Japanese historic site

The Sanuki Sekibutsu (佐貫石仏) is an outline carving of Dainichi Nyorai of unknown origin located in the town of Shioya, Tochigi Prefecture, in the northern Kantō region of Japan. It was designated a National Historic Site of Japan in 1926.

==Overview==
The carving is an outline of a seated Buddha engraved on a sheer rock wall of quartz trachyte on the left bank of the upper stream of the Kinu River. The engraving has a height of 18.2 meters from the top of the crown to the lower end of the lotus throne, the face length is about 3 meters and a width of about 1.6 meters. The lotus seat is depicted with eight leaves. The carving is faint and partially obliterated due to long-term weathering, erosion, and moss adhesion, but the thickness of the engraved line is about 4.5 to 6.1 centimeters.

There are various theories as to when this carving was created, ranging from the Nara period, Heian period and Kamakura period. From its style, art historians tend to lean towards the late Heian to early Kamakura hypothesis; however, per local folklore, the image was carved in one night by the famous Kōbō Daishi in 807 AD at the request of Fujiwara no Tomitada, a nobleman who was governor of Sanuki Province in Shikoku, shortly after Kōbō Daishi's return from Tang dynasty China. There is no documentary evidence to back up any of these theories.

The mountain on which the image is carved is called the Kannon-iwa (観音岩) and contains a cave with a statue of Kannon Bosatsu, which was once part of a Buddhist temple complex. However, the temple was destroyed after the Meiji restoration and the carving was abandoned. The cave-temple was opened in 2015 for the first time in 136 years.

The site can be reached by bus from Utsunomiya Station on the Tohoku Shinkansen.

What needs to be done.
Transcribe the entire article on the Sanuki Sekibutsu word for word.

Provided information.
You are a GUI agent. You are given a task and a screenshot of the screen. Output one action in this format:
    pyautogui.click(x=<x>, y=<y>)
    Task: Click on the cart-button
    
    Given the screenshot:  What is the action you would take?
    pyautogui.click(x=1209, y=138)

Exercise output.
Japanese historic site

The Sanuki Sekibutsu (佐貫石仏) is an outline carving of Dainichi Nyorai of unknown origin located in the town of Shioya, Tochigi Prefecture, in the northern Kantō region of Japan. It was designated a National Historic Site of Japan in 1926.

==Overview==
The carving is an outline of a seated Buddha engraved on a sheer rock wall of quartz trachyte on the left bank of the upper stream of the Kinu River. The engraving has a height of 18.2 meters from the top of the crown to the lower end of the lotus throne, the face length is about 3 meters and a width of about 1.6 meters. The lotus seat is depicted with eight leaves. The carving is faint and partially obliterated due to long-term weathering, erosion, and moss adhesion, but the thickness of the engraved line is about 4.5 to 6.1 centimeters.

There are various theories as to when this carving was created, ranging from the Nara period, Heian period and Kamakura period. From its style, art historians tend to lean towards the late Heian to early Kamakura hypothesis; however, per local folklore, the image was carved in one night by the famous Kōbō Daishi in 807 AD at the request of Fujiwara no Tomitada, a nobleman who was governor of Sanuki Province in Shikoku, shortly after Kōbō Daishi's return from Tang dynasty China. There is no documentary evidence to back up any of these theories.

The mountain on which the image is carved is called the Kannon-iwa (観音岩) and contains a cave with a statue of Kannon Bosatsu, which was once part of a Buddhist temple complex. However, the temple was destroyed after the Meiji restoration and the carving was abandoned. The cave-temple was opened in 2015 for the first time in 136 years.

The site can be reached by bus from Utsunomiya Station on the Tohoku Shinkansen.